■ **EXERCISE**: This exercise asks for an exact copy of the lines from the one containing "At what coordinates should I click to accomplish: Click" through the final line of the material, with pictures omitted.

■ **RECORDS FOR THE EXERCISE**:
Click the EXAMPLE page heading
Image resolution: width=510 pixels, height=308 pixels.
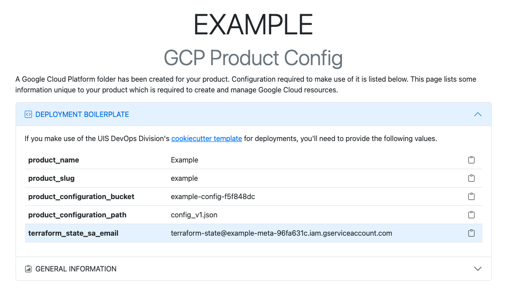pos(253,25)
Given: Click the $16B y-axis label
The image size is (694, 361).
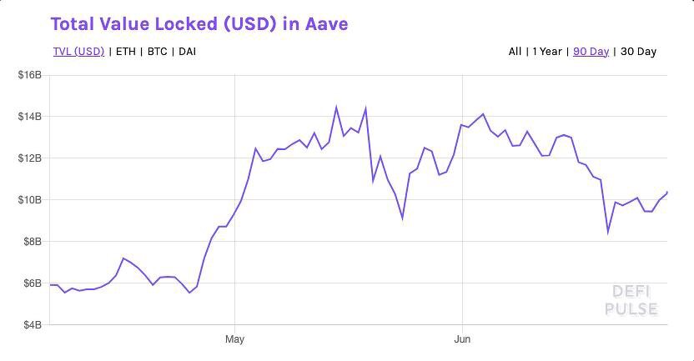Looking at the screenshot, I should click(x=30, y=76).
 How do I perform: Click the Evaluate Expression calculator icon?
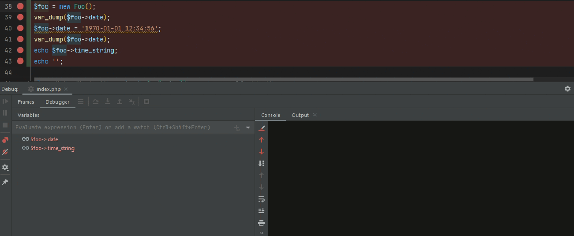(146, 102)
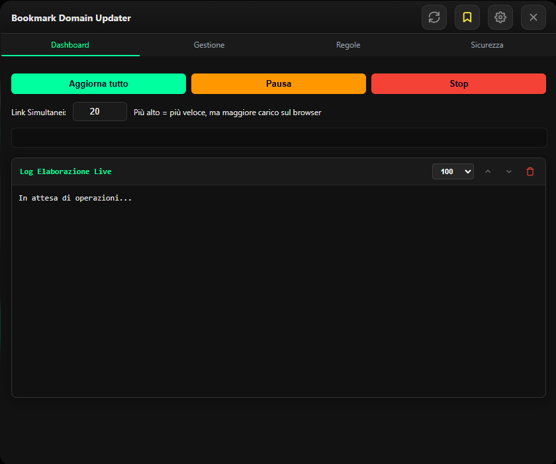Switch to the Sicurezza tab
Viewport: 556px width, 464px height.
[x=487, y=45]
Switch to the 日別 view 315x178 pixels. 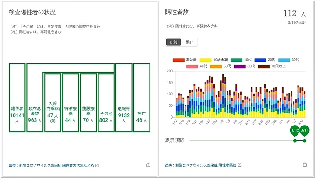(174, 42)
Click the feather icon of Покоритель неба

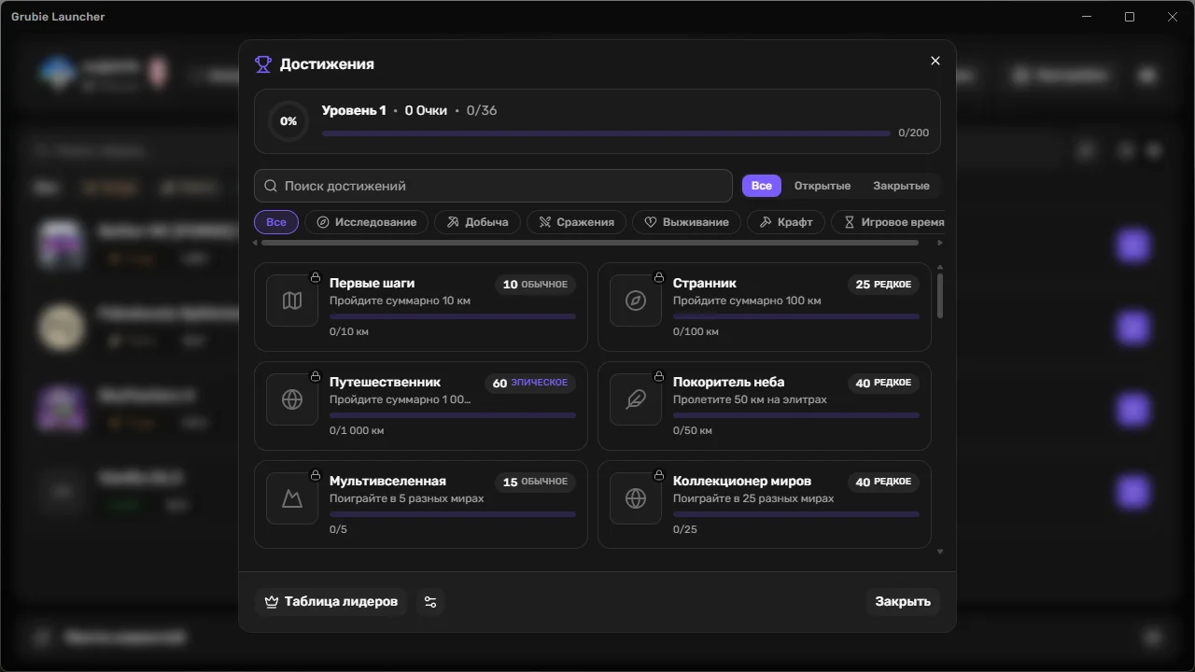pyautogui.click(x=636, y=399)
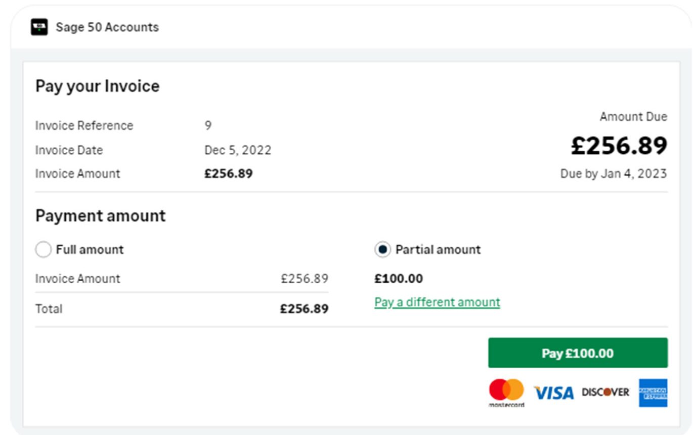Click the Discover card logo

point(605,392)
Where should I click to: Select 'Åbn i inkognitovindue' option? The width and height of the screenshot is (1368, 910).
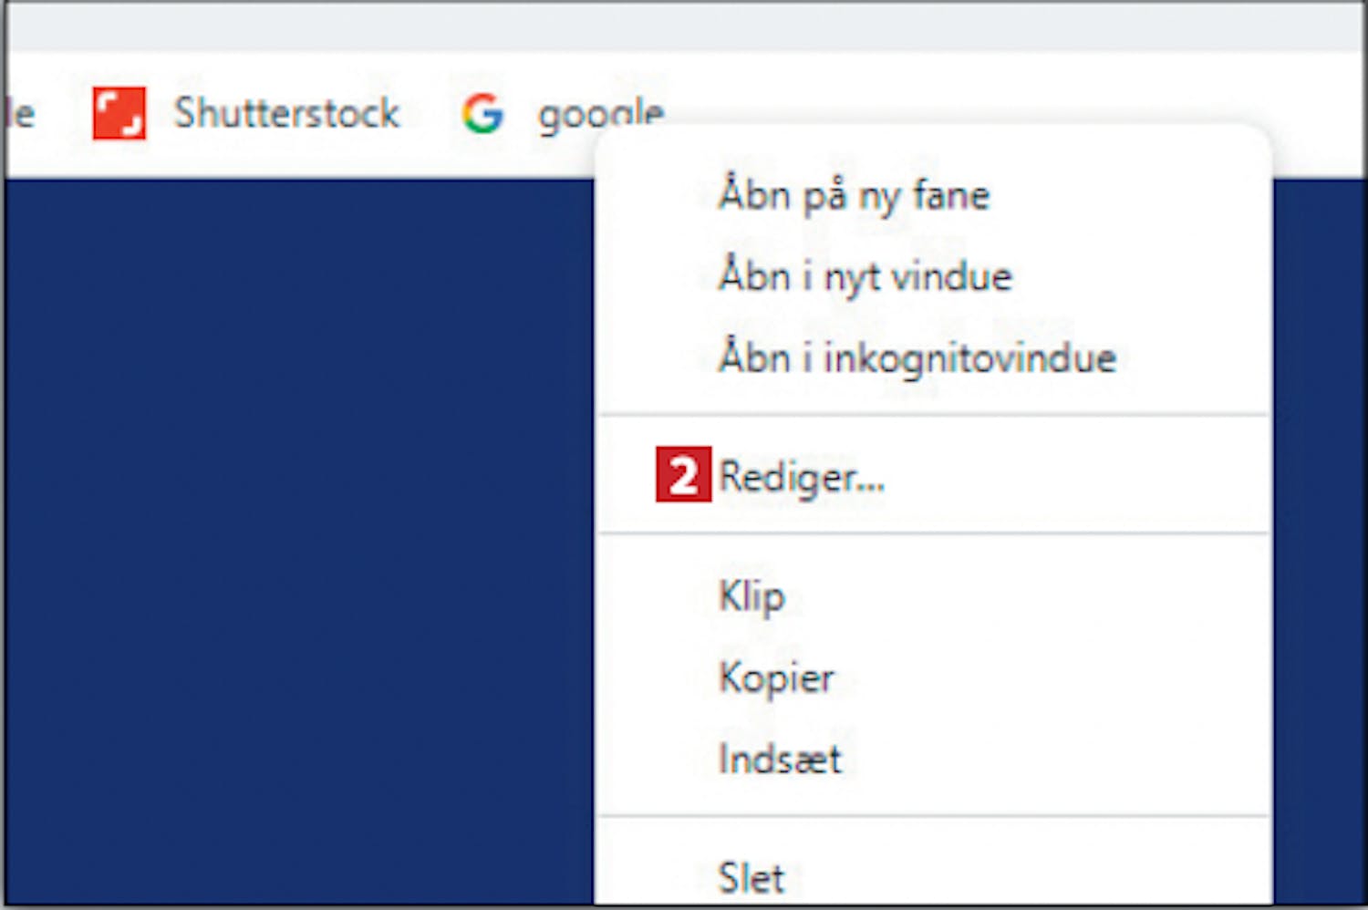click(x=917, y=357)
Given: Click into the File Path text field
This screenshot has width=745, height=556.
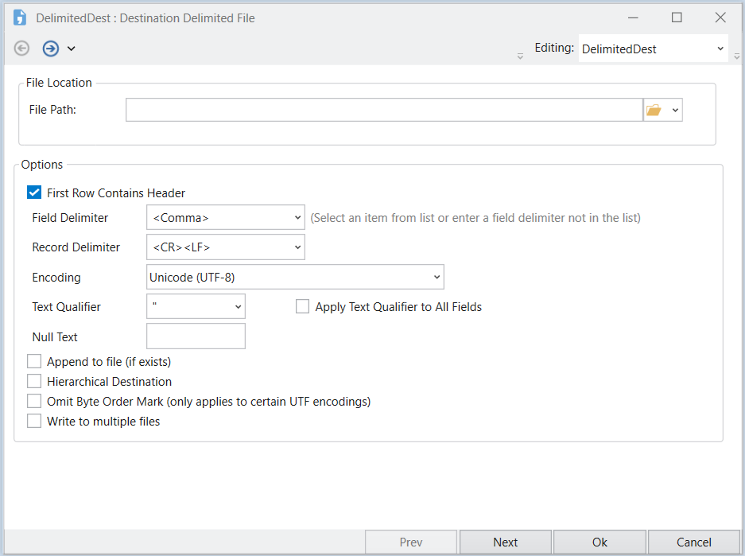Looking at the screenshot, I should click(x=383, y=111).
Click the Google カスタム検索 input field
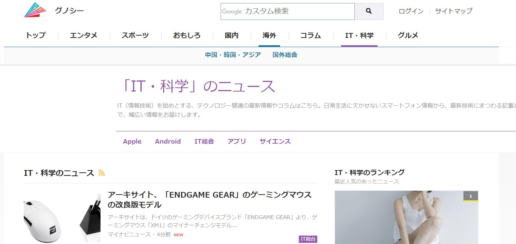516x244 pixels. pyautogui.click(x=288, y=11)
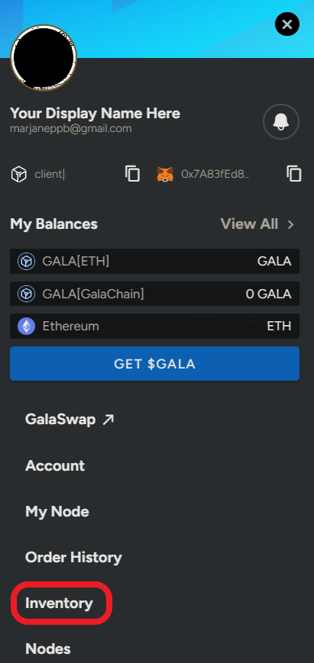Expand View All balances
Viewport: 314px width, 663px height.
click(x=249, y=224)
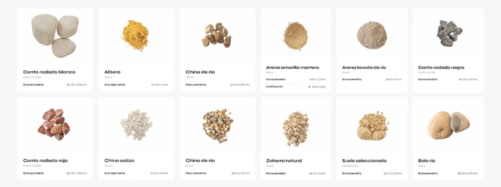Open the Bolo río product title
The width and height of the screenshot is (501, 187).
(x=426, y=160)
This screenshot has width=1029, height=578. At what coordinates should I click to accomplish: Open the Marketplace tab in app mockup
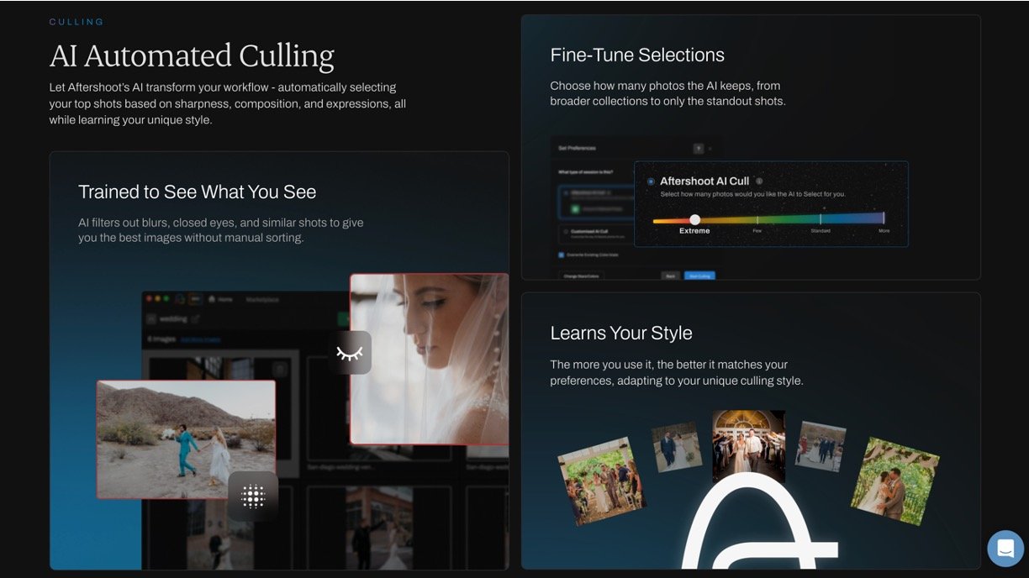(x=264, y=300)
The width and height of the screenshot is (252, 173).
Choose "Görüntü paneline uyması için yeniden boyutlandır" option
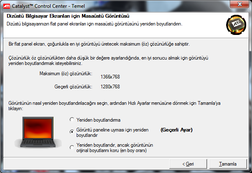coord(72,131)
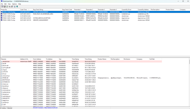Click the Exit toolbar icon
Screen dimensions: 190x109
click(17, 7)
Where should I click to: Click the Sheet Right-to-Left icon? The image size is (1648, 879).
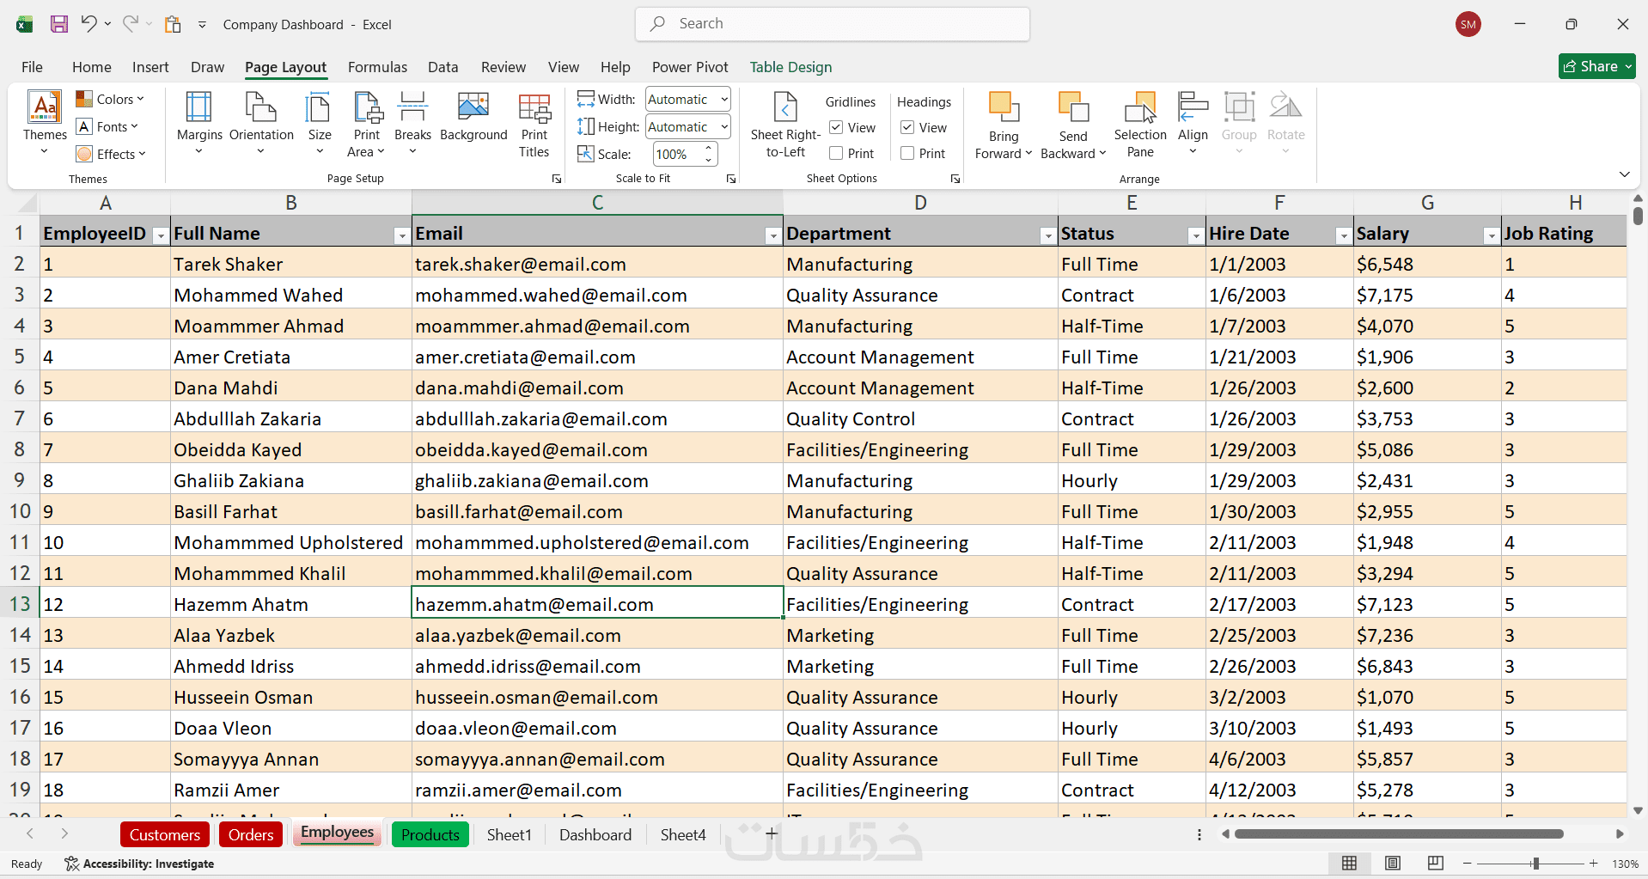(785, 125)
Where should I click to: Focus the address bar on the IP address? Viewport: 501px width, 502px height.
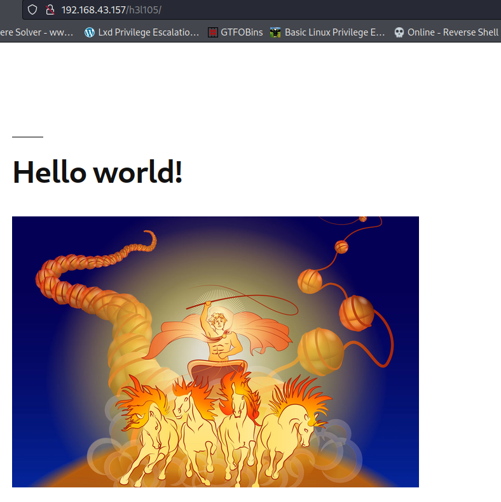tap(93, 10)
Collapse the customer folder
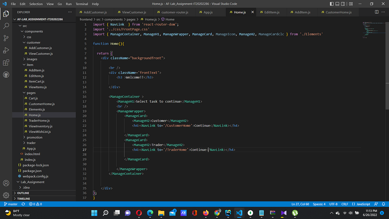Image resolution: width=389 pixels, height=219 pixels. pos(33,43)
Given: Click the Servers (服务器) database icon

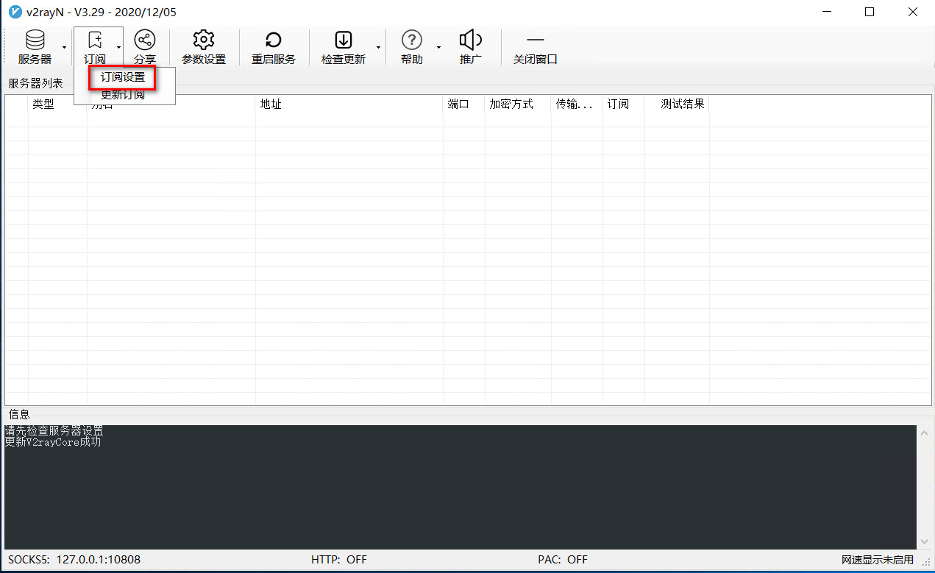Looking at the screenshot, I should (x=35, y=40).
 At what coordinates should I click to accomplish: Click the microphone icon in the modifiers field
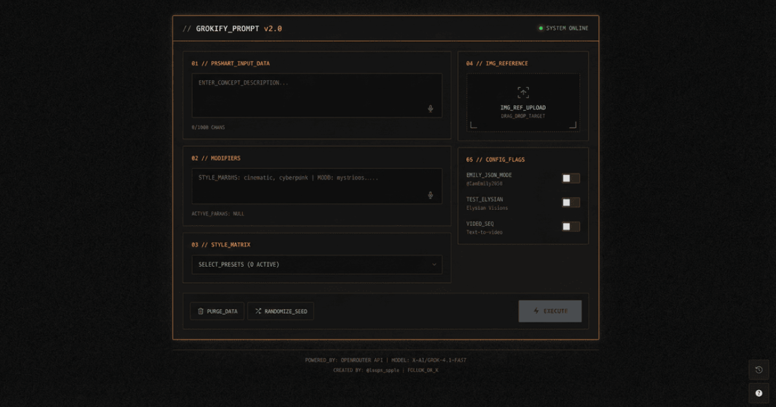pos(430,195)
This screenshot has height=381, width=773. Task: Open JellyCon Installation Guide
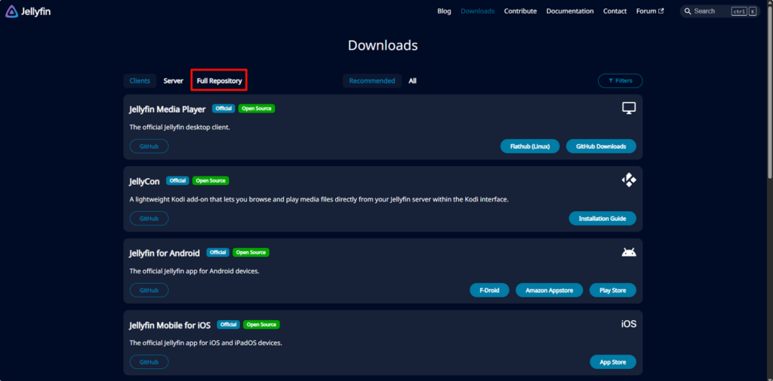(x=602, y=218)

■ **REPLY TO THE EXERCISE**:
 At what coordinates should I click to accomplish: Click the microphone icon in the modifiers field
pos(430,195)
This screenshot has height=381, width=773. Task: Open JellyCon Installation Guide
(x=602, y=218)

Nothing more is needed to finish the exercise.